To celebrate, the group will host a reception from 2 to 5 p.m. Sunday, July 20. EBAG members hope the exhibit can help create a bridge between older artists and younger ones.
Walnut Creek artist Aissa Markey is no stranger to introducing art to young students, having been an elementary school art teacher for 14 years. She was once a young artist herself.
"Elementary school age children are so eager to create," said Markey, who works primarily in mixed media and collage. "Teaching them art elements and design principles with hands-on projects helps them with fine motor, visual-spatial skills, problem solving and exploration. This benefits the student without them realizing it. Seeing their joy when they have created something they love truly benefits me."

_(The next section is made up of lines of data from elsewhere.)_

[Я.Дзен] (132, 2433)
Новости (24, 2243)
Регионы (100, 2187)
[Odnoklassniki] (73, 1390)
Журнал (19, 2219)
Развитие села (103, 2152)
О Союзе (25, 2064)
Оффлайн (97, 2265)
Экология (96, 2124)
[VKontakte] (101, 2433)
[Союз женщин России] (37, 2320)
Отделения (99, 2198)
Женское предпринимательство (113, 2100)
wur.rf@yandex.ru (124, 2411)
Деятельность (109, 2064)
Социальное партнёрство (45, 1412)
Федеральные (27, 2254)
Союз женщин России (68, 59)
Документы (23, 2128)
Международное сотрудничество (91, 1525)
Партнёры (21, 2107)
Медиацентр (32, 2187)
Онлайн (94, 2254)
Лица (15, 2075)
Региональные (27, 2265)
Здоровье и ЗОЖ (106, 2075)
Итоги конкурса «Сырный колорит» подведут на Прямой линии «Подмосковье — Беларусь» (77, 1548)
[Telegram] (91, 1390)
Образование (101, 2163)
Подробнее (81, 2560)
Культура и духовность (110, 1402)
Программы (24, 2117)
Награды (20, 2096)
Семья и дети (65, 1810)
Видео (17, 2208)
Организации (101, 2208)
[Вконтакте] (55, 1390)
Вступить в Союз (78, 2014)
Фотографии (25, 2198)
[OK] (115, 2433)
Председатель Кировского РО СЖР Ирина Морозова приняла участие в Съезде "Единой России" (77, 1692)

Elizabeth Kennen was also a child artist who always had paper and pencil on hand for sketching. Many years were spent enjoying graphite and colored pencil, making detailed drawings of nature and then discovering a love for architecture. Since support and encouragement for artistic endeavors came naturally from growing up in a creative household, Kennen draws from her own experience to teach with Young Rembrandts of the East Bay.
Kennen credits seeing EBAG's display at Crescent Plaza in Pleasant Hill five years ago for getting her back to making art after taking a break. Kennen gives major kudos to Crew for getting the group to display art in the senior center.
"Pleasant Hill doesn't have an actual gallery, so this shows that a lot of places can turn into a gallery," said Kennen, adding that senior centers' non-intimidating environment helps draw people of all ages.
"It's a great place for the community to come together to see art," Kennen said. "A portion of proceeds from sales of artwork go to the senior center."
Fifteen artists and 19 paintings are featured in the current show, which runs through Sept. 26.
"Hopefully, the reaction from the public is so positive that we can continue to fill more spaces that are crying out for art," Kennen said.